Mini-Roadmap

Since I occasionally find people focused on the same kind of problem that I’m trying to tackle with this project, and I have a terrible tendency to share my thoughts informally, I figured it would be a good idea to post a kind of roadmap for the project.

This isn’t going to be fixed in stone forever. But its general outline should remain more or less intact.

The overall goal is to “fix” the problems of the World Wide Web by addressing the privacy and security needs of the users and by embracing that most users will use a multitude of devices, some of which are shared. Finally, it’s important to understand that real-time usages and eventually consistent usages of the web are both required, and that there are good uses for both the “document” and the “application” web, as some people call it.

I’ve written elsewhere on the problems of the web, and a high level overview on how to move forward:

The purpose of this post is to outline a rough roadmap of “chunks” that need to be addressed.

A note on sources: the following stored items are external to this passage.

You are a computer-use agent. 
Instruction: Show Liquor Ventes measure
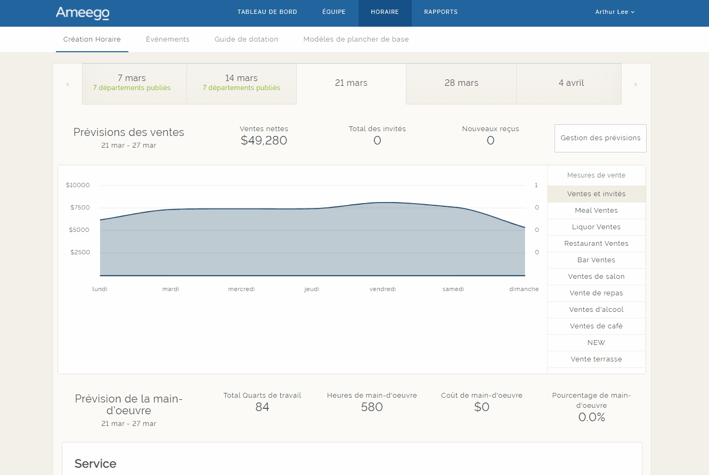pyautogui.click(x=596, y=227)
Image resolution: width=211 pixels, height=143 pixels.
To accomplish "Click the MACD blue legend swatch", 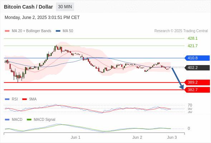I will 7,120.
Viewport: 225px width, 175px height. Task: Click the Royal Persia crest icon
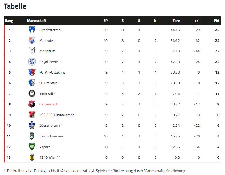point(32,62)
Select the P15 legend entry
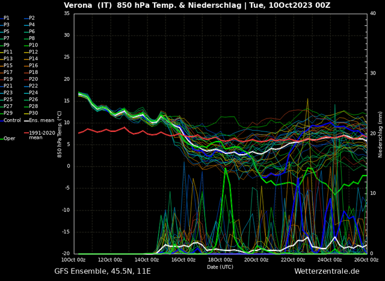 coord(7,66)
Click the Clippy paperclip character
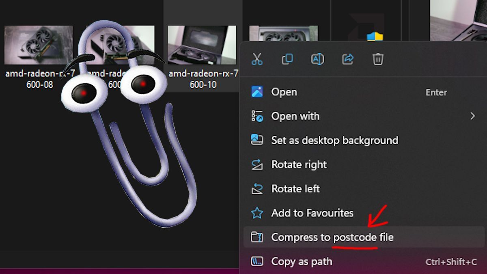Viewport: 487px width, 274px height. click(x=134, y=134)
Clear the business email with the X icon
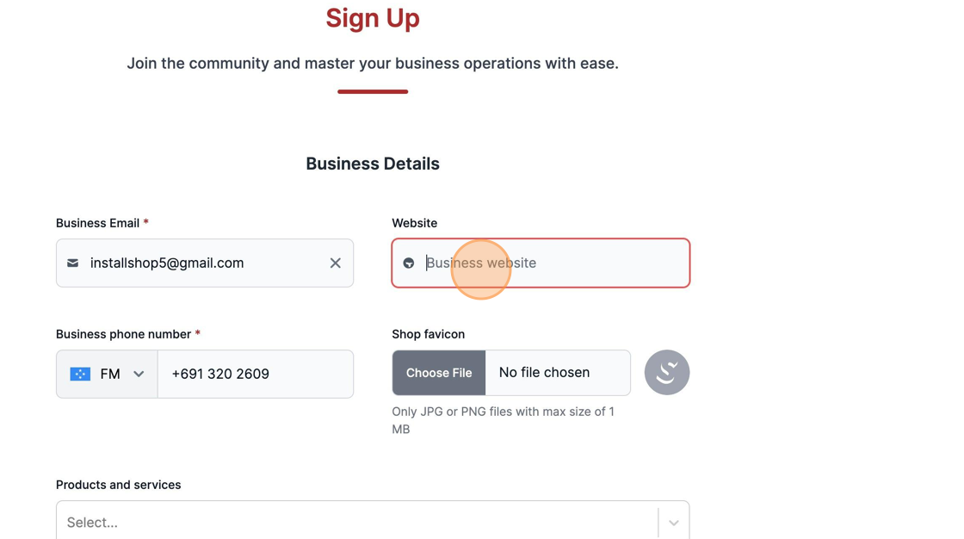The width and height of the screenshot is (964, 539). click(x=336, y=263)
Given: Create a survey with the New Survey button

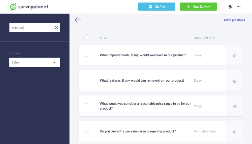Looking at the screenshot, I should (x=198, y=7).
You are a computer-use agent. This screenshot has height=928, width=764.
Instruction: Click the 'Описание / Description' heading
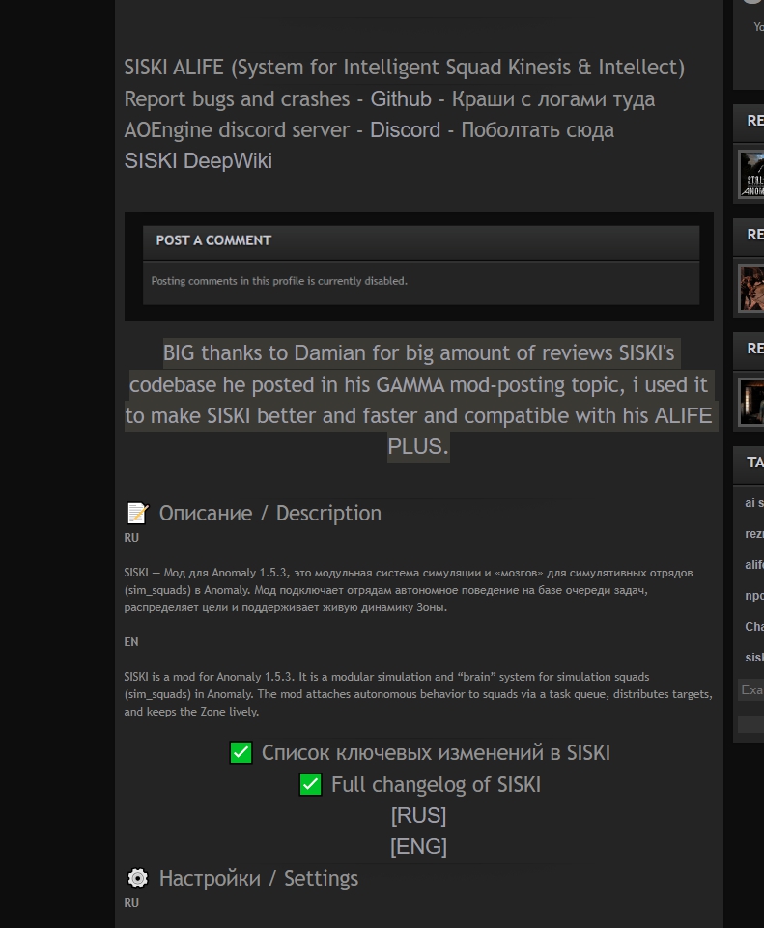(269, 513)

  1. Provide some kind of legacy free, reasonably simple socket abstraction. This is what packeteer is about. And while that project still can use some love, it’s “done enough” to move forward.
  2. Provide peer-to-peer connectivity that allows for multiple networking links and multiplexes individual “channels”, each of which can have its own reliability capabilities and carries its own encryption context. This is what channeler is about, and I’d call it around 30% complete as of today.
  3. Provide a kind of identity and authorization framework. This is going to be somewhat abstract, not necessarily something directly expressed in a networking protocol. The idea is to allow for some limited delegation of responsibilities.
  4. Provide a filesystem-like interface for synchronizing documents (and applications) in a scalable, eventually synchronous fashion. This should fulfil the document web use cases, but by building on the previous two milestones should be secure and private by default.
  5. Use the filesystem-like interface for providing also real-time communication capabilities. This isn’t as difficult as it sounds, but worth separating into its own milestone.
  6. Extend the filesystem-like interface to better work with content types. Content types should be the driving force behind how a real-time API here works, and how documents are to be manipulated. The aim is to not leave everything to server implementors as in REST, but follow an approach that looks closer to how e.g. schema.org represents data.
  7. Provide a real-time API schema based on e.g. CapTP to demonstrate that the application web needs can be served more sanely than via REST’s data silos - for if and when the document web approach simply will not work.
  8. Build sample applications. This can really be happening at any stage, and I have a few ideas for earlier stages. But the whole thing has to lead somewhere, so it’s worth putting a final milestone here.

This overview has always been in my head, and it’s somewhat reflected in the grant roadmaps I’ve submitted. But I don’t think I’ve ever communicated it publicly, and that’s been a mistake.